The FISST is intended to test  the functionality of storing nuclear fuel assemblies packed in the copper-steel canisters in tunnels drilled into rocks, as well as backfilling the tunnels with bentonite clay and sealing them with reinforced concrete plugs. The test involved placing two test canisters, containing heating elements to simulate the residual heat of used fuel, within a 50-metre tunnel some 420m underground. Conditions within the tunnel are being monitored using about 500 sensors and this will continue for several years. Data from the sensors has been accumulated since August 2018, and nothing unexpected has emerged, said programme manager Pasi Rantamäki.

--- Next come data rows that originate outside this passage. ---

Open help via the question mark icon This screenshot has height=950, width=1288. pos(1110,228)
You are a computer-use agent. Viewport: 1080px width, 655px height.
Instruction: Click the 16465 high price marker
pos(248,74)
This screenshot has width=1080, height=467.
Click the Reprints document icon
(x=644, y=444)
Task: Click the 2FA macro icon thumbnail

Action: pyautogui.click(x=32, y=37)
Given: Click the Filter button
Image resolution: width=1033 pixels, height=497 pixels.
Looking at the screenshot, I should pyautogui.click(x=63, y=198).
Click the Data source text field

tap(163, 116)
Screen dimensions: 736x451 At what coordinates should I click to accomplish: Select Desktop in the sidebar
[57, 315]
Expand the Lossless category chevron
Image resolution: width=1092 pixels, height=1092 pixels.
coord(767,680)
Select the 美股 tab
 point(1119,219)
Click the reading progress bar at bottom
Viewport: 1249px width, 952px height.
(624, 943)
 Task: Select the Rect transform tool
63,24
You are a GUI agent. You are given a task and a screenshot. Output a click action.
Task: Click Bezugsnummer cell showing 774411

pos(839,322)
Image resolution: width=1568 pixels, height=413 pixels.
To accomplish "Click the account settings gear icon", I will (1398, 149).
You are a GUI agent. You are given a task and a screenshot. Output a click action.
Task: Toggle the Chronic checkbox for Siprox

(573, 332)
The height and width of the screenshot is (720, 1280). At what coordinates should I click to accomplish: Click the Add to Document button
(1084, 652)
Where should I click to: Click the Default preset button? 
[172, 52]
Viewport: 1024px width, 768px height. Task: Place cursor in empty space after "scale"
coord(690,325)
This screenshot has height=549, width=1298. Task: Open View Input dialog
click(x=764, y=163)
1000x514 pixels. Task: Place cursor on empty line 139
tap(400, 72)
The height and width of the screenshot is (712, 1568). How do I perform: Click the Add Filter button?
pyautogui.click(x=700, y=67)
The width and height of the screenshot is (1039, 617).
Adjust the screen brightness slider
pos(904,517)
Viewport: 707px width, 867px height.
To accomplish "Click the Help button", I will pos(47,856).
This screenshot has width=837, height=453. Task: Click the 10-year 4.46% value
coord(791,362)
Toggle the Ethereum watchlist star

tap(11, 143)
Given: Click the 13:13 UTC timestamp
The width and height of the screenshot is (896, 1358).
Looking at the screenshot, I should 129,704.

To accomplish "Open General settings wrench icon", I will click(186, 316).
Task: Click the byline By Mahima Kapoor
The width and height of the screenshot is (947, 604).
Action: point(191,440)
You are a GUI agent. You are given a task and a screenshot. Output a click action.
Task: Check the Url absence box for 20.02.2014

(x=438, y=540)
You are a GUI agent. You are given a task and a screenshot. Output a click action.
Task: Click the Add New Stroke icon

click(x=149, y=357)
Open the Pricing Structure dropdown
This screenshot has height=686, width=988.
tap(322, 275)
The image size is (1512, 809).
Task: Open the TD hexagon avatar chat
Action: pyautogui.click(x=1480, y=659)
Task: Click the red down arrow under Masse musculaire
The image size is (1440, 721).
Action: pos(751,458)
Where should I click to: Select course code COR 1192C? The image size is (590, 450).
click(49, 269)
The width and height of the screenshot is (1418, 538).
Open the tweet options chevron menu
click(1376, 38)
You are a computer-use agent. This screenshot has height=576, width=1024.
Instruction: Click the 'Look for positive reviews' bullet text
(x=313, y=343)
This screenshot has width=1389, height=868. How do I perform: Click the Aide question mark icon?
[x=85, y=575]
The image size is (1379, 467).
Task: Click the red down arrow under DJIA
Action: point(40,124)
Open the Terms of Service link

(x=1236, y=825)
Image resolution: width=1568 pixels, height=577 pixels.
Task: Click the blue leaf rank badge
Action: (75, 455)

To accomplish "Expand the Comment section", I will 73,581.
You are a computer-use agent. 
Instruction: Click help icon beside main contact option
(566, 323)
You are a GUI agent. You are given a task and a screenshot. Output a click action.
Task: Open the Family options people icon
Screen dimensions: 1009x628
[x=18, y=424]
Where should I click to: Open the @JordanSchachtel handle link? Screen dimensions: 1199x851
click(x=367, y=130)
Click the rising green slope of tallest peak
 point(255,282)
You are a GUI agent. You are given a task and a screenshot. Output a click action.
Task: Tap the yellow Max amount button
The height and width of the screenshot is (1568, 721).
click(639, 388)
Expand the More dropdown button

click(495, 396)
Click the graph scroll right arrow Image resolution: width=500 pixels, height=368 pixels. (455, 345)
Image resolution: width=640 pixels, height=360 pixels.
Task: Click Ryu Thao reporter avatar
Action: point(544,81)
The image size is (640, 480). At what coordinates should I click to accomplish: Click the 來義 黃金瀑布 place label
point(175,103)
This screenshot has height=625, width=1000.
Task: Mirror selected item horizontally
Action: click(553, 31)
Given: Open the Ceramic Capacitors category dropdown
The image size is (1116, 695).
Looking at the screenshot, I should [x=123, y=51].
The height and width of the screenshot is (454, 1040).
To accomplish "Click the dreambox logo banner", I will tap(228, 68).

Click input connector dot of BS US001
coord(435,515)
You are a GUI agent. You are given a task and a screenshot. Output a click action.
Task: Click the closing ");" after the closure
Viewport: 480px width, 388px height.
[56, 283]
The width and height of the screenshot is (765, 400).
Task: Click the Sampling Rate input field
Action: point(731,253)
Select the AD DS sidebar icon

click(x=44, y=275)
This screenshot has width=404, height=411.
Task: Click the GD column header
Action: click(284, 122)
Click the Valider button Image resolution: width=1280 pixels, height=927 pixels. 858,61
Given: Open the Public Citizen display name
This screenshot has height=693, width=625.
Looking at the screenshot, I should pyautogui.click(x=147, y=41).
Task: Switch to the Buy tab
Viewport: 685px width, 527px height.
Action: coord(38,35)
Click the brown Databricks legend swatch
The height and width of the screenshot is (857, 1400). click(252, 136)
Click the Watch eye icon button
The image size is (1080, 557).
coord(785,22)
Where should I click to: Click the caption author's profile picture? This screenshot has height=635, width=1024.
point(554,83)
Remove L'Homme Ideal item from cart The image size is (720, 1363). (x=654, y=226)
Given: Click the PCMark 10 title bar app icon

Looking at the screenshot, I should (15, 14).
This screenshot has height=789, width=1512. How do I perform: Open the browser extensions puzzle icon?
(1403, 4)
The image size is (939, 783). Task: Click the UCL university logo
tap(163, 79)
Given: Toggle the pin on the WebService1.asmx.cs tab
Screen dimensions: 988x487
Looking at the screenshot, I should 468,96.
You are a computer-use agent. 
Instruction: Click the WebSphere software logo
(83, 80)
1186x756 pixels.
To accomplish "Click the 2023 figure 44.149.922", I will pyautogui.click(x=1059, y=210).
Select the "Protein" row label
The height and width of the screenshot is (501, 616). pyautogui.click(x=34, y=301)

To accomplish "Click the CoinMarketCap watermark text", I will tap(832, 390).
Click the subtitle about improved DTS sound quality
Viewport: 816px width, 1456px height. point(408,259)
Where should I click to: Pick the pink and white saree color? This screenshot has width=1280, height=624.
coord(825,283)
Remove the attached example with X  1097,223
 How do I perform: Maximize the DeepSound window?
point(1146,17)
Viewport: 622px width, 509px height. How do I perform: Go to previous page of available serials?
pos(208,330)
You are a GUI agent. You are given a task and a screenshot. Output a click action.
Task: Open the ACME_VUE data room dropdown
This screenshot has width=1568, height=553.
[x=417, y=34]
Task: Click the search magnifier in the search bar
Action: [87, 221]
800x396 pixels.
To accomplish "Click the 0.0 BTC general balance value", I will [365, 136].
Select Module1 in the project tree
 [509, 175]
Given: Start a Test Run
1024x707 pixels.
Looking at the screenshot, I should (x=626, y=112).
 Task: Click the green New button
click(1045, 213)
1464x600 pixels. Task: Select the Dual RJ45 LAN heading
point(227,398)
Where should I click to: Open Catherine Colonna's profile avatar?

Posiva said that the concreting phase in the construction of the end plug for the deposition tunnel was carried out on 3 May 2019, and involved pouring some 130 cubic metres of concrete to form the plug. Operation of the repository is expected to begin in 2023 and Posiva still needs to obtain a separate operating licence for the facility.


Photo: Concreting of the plug for the full-scale in situ system test began in May (Credit: Posiva)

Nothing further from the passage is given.